El cofre

Antiguamente en estas cajas, con tapa y cerradura, se guardaban las cosas de valor. Si habéis abierto la cerradura de este cofre probablemente no encontréis nada de mucha valía. En él sólo hallareis mis escritos eróticos. Unos ciertos otros inventados. Pero todos creados con el mismo propósito: despertar el deseo y, quizá, la lujuria de nuestros sentidos.







viernes, 13 de julio de 2012

Una travesía a bordo del Desire (III parte)



Nos abandonaron en una chalupa cerca de New Providence. Después de cierto tiempo conseguimos reunir una tripulación de la peor estofa, una tribu de borrachos y fugitivos a quienes los malos presagios marineros no les hacían mella si los botines eran cuantiosos. Robamos un viejo galeón español del puerto y nos hicimos a la mar. La primera noche, en nuestro camarote de oficiales, con mis manos y mi verga oliendo a leche de coco y salitre, bautizamos el galeón con el nombre Desire.


Navegamos sin rumbo varios cambios de luna, abordando cuantos navíos nos parecían accesibles. Tras la captura de un buque inglés Anne descubrió entre su tripulación a un delicado joven, fresco y bello como una flor de jardín. Se acercó a él y el deseo inundó sus pupilas mientras recorrían el tallo de aquella flor.
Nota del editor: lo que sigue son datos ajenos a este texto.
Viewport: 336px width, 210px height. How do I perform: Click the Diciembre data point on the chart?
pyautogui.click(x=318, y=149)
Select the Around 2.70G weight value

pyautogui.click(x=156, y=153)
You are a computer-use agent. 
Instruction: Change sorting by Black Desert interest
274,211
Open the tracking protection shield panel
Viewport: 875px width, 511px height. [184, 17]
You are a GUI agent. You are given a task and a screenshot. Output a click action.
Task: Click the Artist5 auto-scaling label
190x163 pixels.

De pronto descubrió el garfio de hierro que surgía de la manga izquierda, su mirada cambió y el ardor se apagó como se apaga una brasa al contacto con el agua. Dudó. Le preguntó cómo había perdido la mano. Y una voz juvenil, limpia, casi inaudible contestó que en una pelea. Me miró decepcionada y como queriendo justificar su indecisión farfulló “tiene una mano impedida”. Escupió con rabia por encima de la borda y se quedó en silencio. De repente le dio un terrible empujón que lo lanzó contra la amura y le gritó: sube al Desire.
Desde los primeros días le obligó a realizar bajo su atenta mirada faenas que exigían la fuerza y la habilidad de las dos manos. Si en algún momento la destreza de los movimientos no complacía a Anne su rostro pecoso se encendía como una antorcha y su boca desprendía los insultos más soeces. Imagino que satisfecha con la pericia mostrada por aquel efebo de una sola mano decidió destinarlo a limpiar nuestro camarote y a servirnos la comida.
Al ver lo bien que ejecutaba todas y cada una de sus órdenes con el garfio de hierro, Anne empezó a llevar los cordones de su blusón cada vez más sueltos hasta conseguir que sus pechos asomaran durante las cenas. El delicado y bello joven los miraba mientras servía y se azoraba. Al advertirlo los labios de Anne dibujaban una sonrisa triunfante y sus pupilas un destello de deseo que ya no se extinguía al contemplar el garfio. Luego, al acostarnos, incluso antes de coger mis dos manos para aliviar su fuego, el olor acumulado durante la cena flotaba entre nosotros. A veces tenía la sensación de que todo el camarote olía a leche de coco y salitre.